Economía

BCRA relajó política monetaria en julio, pero con prudencia

Bajó el piso de la tasa de Leliq al 58% y en 3 p.p. los encajes para los depósitos a plazo, pero reducirá la meta de base monetaria entre agosto y octubre.

El Banco Central resolvió ayer reducir el piso de la tasa de política monetaria al 58% a partir de julio, desde el 62,5% previo, luego de que la inflación retomara la tendencia descendente, a pesar de que todavía continúa en niveles elevados. Así lo indicó el organismo, al presentar la decisión del Comité de Política Monetaria (COPOM), en donde señaló que “absorberá la liquidez necesaria para evitar que la tasa de interés de referencia sea menor que dicho nivel”.

Por otra parte, la entidad que comanda Guido Sandleris dispuso una baja de 3 p.p. en la exigencia de efectivo mínimo (encajes) sobre los depósitos a plazo para “permitir una mejor administración de las condiciones de liquidez”, ya que julio presenta una elevada estacionalidad de la demanda de circulante, a partir del cobro de aguinaldos y gastos por el receso invernal. Esta reducción representa unos $45.000 millones. De acuerdo con el BCRA, esta medida también apunta a “fortalecer la transmisión de la tasa de interés de las Leliq a la tasa que reciben los ahorristas”.

Vale destacar que en el esquema actual, la tasa de interés varía de manera endógena en el modelo, a través de la oferta y la demanda de dinero. Ésta, a su vez, es una herramienta que opera con rezagos y que toma en cuenta las expectativas de inflación y de depreciación del tipo de cambio.
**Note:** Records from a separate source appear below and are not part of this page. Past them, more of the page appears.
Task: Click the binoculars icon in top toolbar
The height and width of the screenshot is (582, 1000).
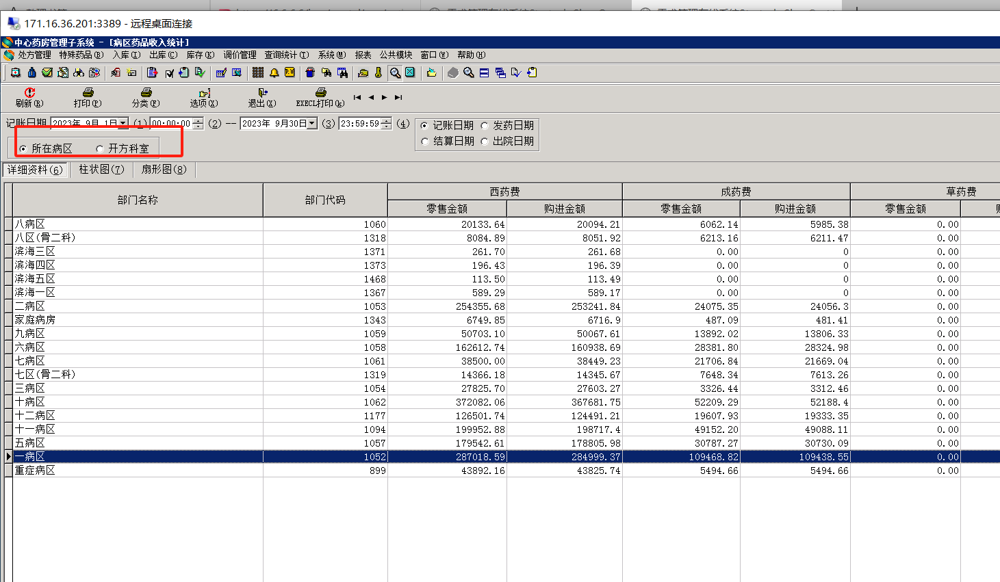Action: tap(79, 72)
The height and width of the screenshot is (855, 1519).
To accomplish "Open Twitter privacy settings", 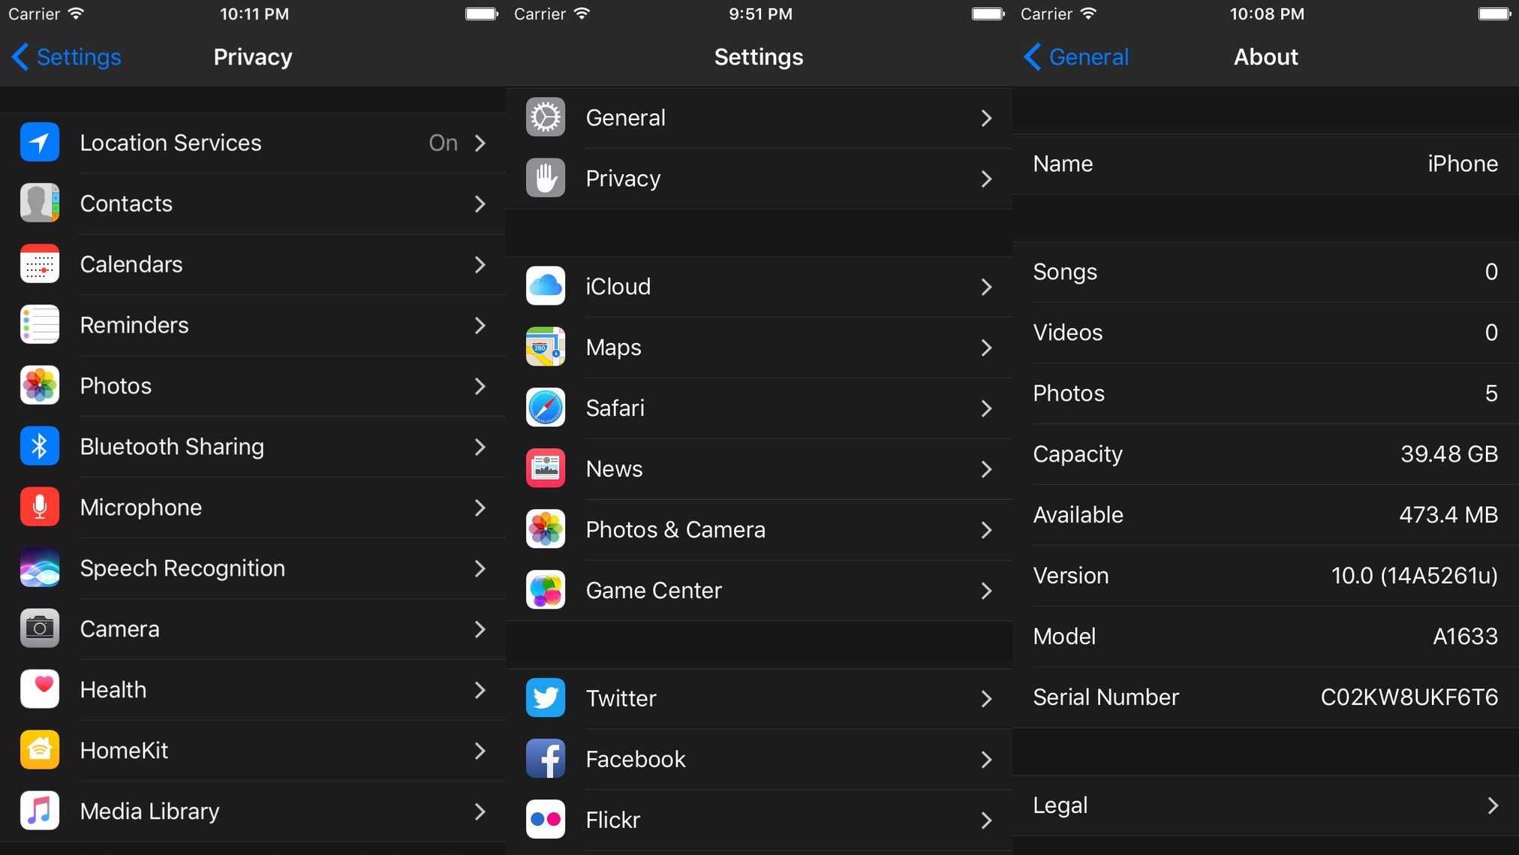I will coord(759,697).

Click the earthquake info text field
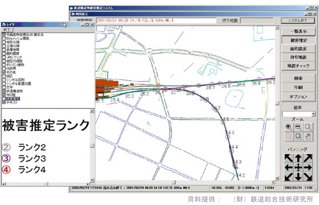click(x=156, y=21)
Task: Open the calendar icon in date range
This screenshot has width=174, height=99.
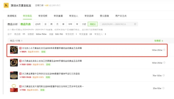Action: (x=135, y=24)
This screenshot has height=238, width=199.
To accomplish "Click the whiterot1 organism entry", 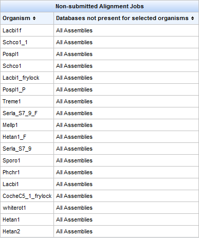I will pos(14,208).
La reducción de la tasa nominal va en línea con la baja de la inflación mensual esperada para los próximos meses y en un contexto de mayor estabilidad del tipo de cambio, a partir de la oferta de divisas provenientes del sector agroexportador y de una menor incertidumbre en el plano político.
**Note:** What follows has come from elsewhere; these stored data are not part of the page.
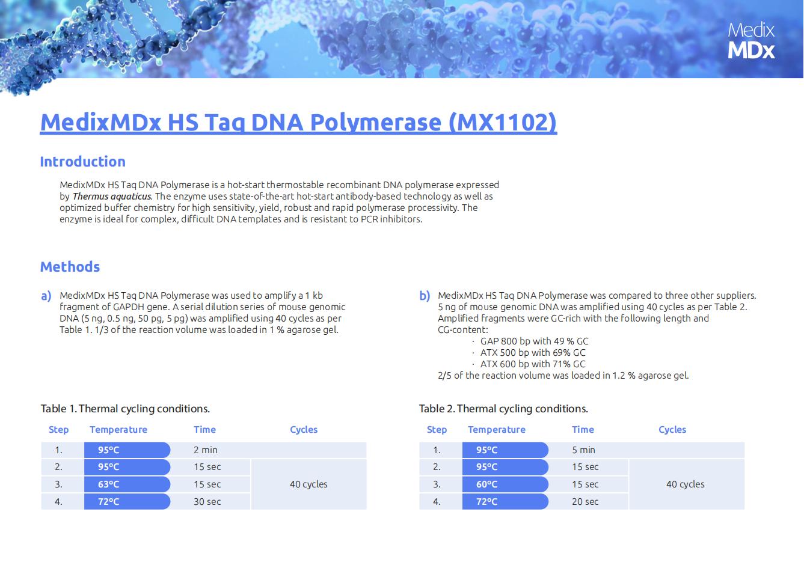Click the "a)" method marker

(x=46, y=296)
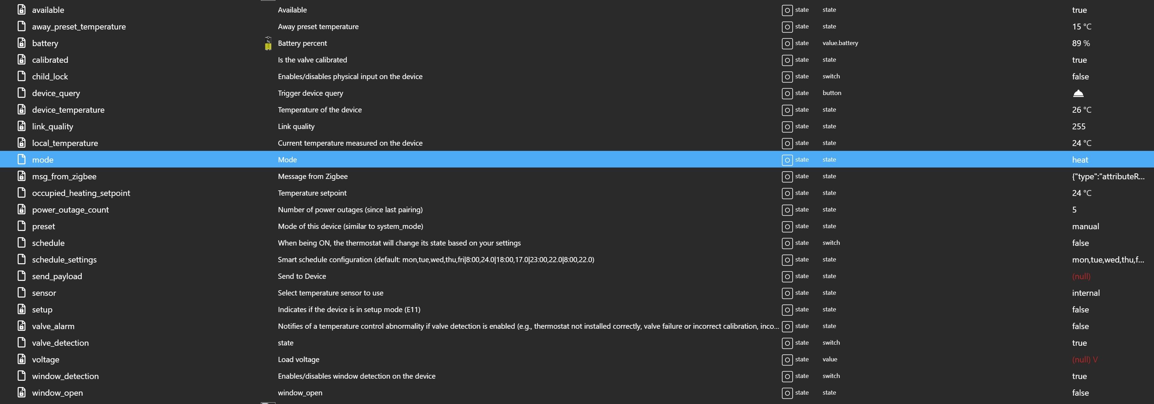
Task: Click the state type icon in the battery row
Action: [787, 43]
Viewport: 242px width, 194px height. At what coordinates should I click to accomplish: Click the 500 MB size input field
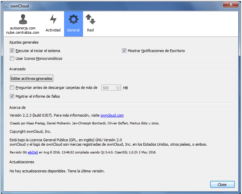(x=108, y=88)
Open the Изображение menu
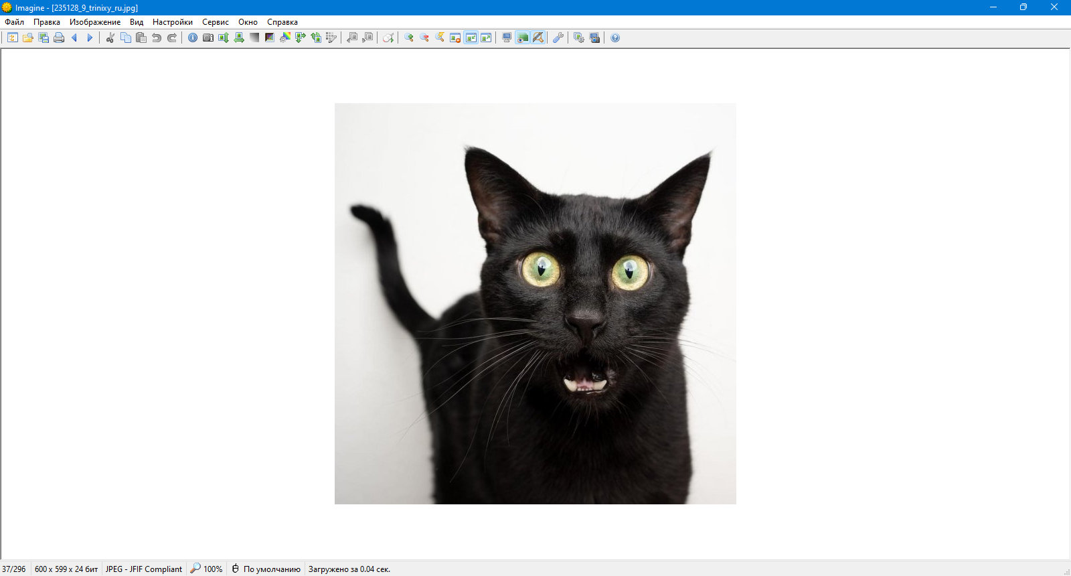 pos(95,22)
El organismo anticipó que, para no relajar política monetaria, la meta de la base será reducida entre agosto y octubre hasta $1,2982 billones, con el fin de compensar el efecto monetario. Esto implica que la autoridad monetaria está buscando evitar dar la señal de un relajamiento excesivo de la política que está implementando. Pero además, quiere mostrar que sigue operando con prudencia, con el fin de evitar cualquier movimiento disruptivo que altere la estabilidad actual. Vale destacar que en junio, el BCRA volvió a cumplir con la meta de la base monetaria por noveno mes consecutivo. Ésta se ubicó en $1,3419 billones, por debajo de los $1,3432 billones, cifra que se mantuvo en relación con el mes anterior, ya que no hubo intervenciones en el mercado cambiario. En tanto, el COPOM ratificó su decisión de mantener los límites de la zona de referencia cambiaria entre $39,755 y $51,448 hasta el 31 de diciembre.
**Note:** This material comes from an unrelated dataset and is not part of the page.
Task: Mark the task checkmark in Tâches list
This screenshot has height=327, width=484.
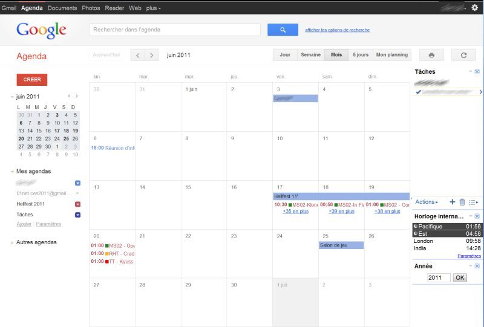Action: coord(418,92)

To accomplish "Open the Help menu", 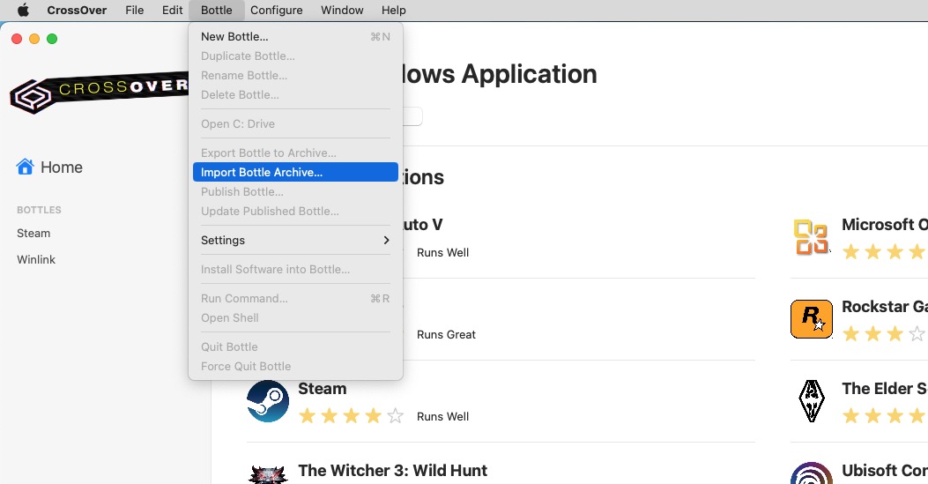I will 393,11.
Emiliano Libman, economista del CEDES, sostuvo que, “a grandes rasgos, la estrategia de estabilización tenía una banda muy ancha, lo cual es problemático en una economía dolarizada; se sabe también que un apretón monetario suele traer una brusca contracción económica”. Ahora bien, Libman explicó que “al defender el tipo de cambio fijo, pueden ingresar más fondos para aprovechar y comprar activos que rinden en pesos, lo que ofrece un mayor margen para bajar la tasa. La certidumbre alienta la demanda de activos, pero esto es temporario, porque se queman dólares en el proceso”.

El economista resaltó que “el programa tiene riesgo de volar por el aire si no se mantiene, pero un costo social muy alto si se mantiene. El efecto sobre la inflación, si existe, tarda en aparecer, pero es obvio que no se va a ver en un contexto de ajuste de precios relativos”. Manifestó que “en los últimos meses, la estrategia cambió y parece que se ha tomado al tipo de cambio como el ancla nominal”. “Con los dólares del FMI hay algo de margen para bajar la tasa y que la economía se recupere un poco, pero al precio de que mañana haya un nuevo salto cambiario brusco”, advirtió Libman. Pero consideró que “estas disyuntivas son lógicas en un Gobierno desgastado que enfrenta un proceso electoral y con poca capacidad de coordinar una política antiinflacionaria más sostenible y efectiva”.